### Selected passage
══════════════════════════════
Led by MA course director Dr Conor Lucey and involving our full staff, students will benefit from our School’s extensive partnerships with local, regional, and national cultural institutions and gain first-hand exposure to advanced, active research in art history. This MA will provide an excellent foundation for future careers in art historical research and writing, and prepares students for further study in either higher level academic research or specialized curatorial training programmes.

The programme is aimed at postgraduate students of art history and of cognate subjects such as art, architecture and geography. It is also intended for those with experience in the art world and in the cultural heritage sector looking for an opportunity to hone their skills in the interpretation, critique, and analysis of works of art and architecture, developing the knowledge and capacity to pursue careers in academia, research, writing, and curatorship.
══════════════════════════════
### Given information
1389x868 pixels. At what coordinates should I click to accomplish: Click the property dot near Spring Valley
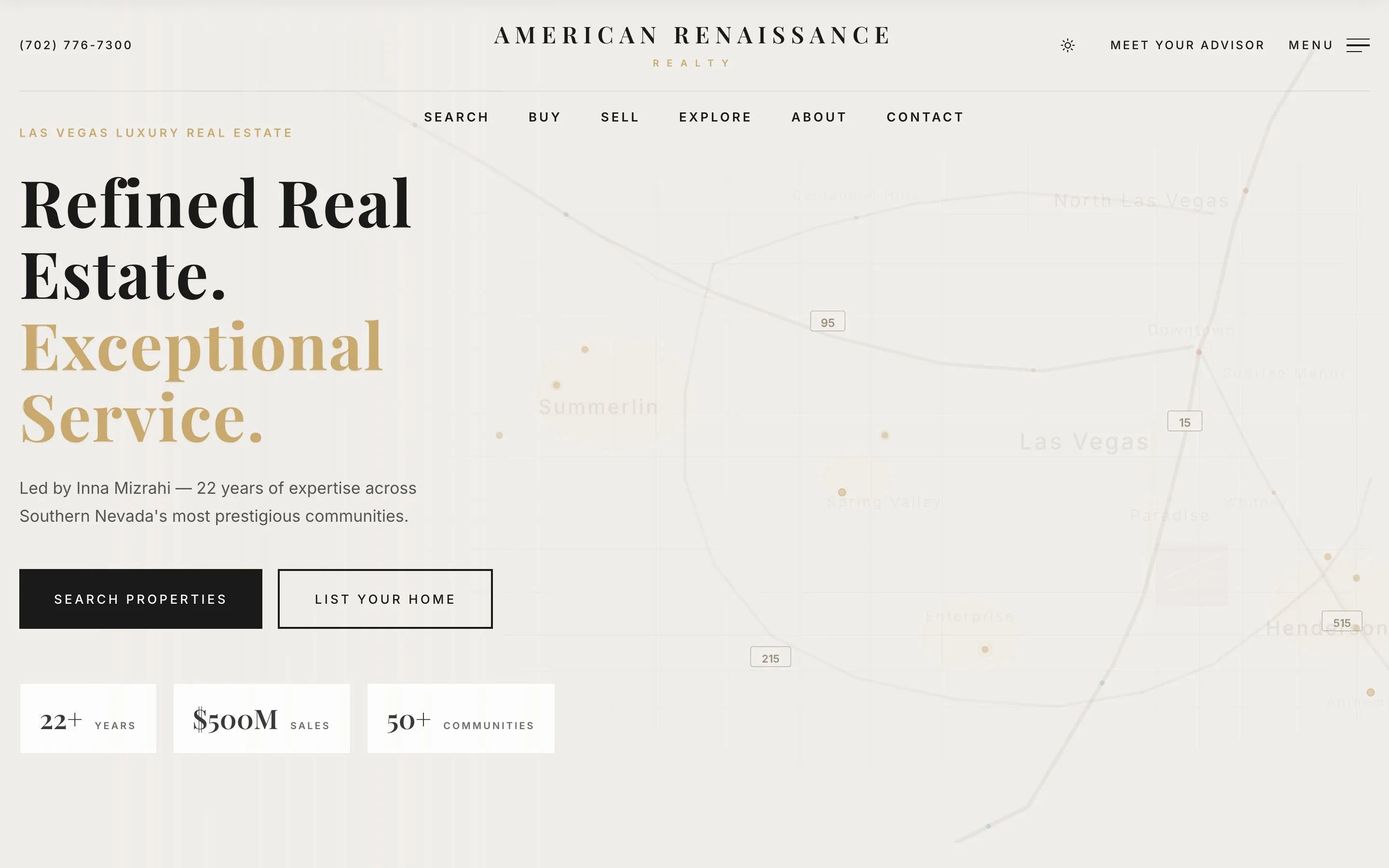tap(842, 492)
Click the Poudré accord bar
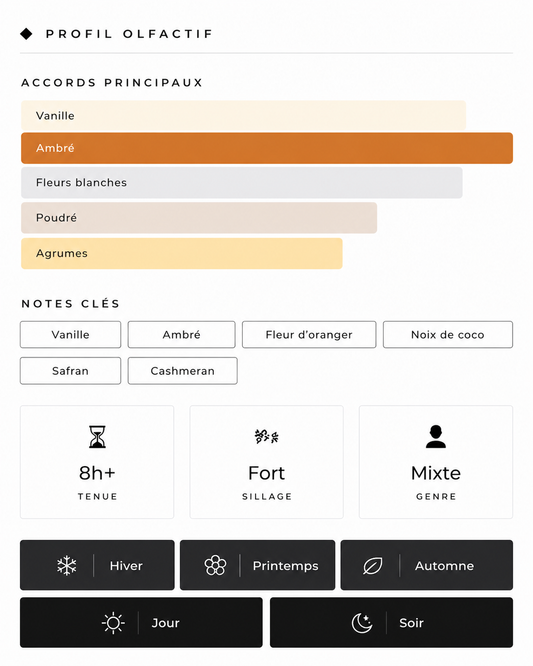Screen dimensions: 533x666 [199, 218]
══════════════════════════════
### Task set
- A) Translate this sentence from the MA programme description into Spanish: "The programme is aimed at postgraduate students of art history and of cognate subjects such as art, architecture and geography."
- B) Reproduce the part of the MA programme description that opens with the words containing "The programme is" and closes with "writing, and curatorship.".
The data stands apart from the MA programme description.

### Solution list
- A) El programa está dirigido a estudiantes de posgrado de historia del arte y de materias afines como el arte, la arquitectura y la geografía.

- B)
The programme is aimed at postgraduate students of art history and of cognate subjects such as art, architecture and geography. It is also intended for those with experience in the art world and in the cultural heritage sector looking for an opportunity to hone their skills in the interpretation, critique, and analysis of works of art and architecture, developing the knowledge and capacity to pursue careers in academia, research, writing, and curatorship.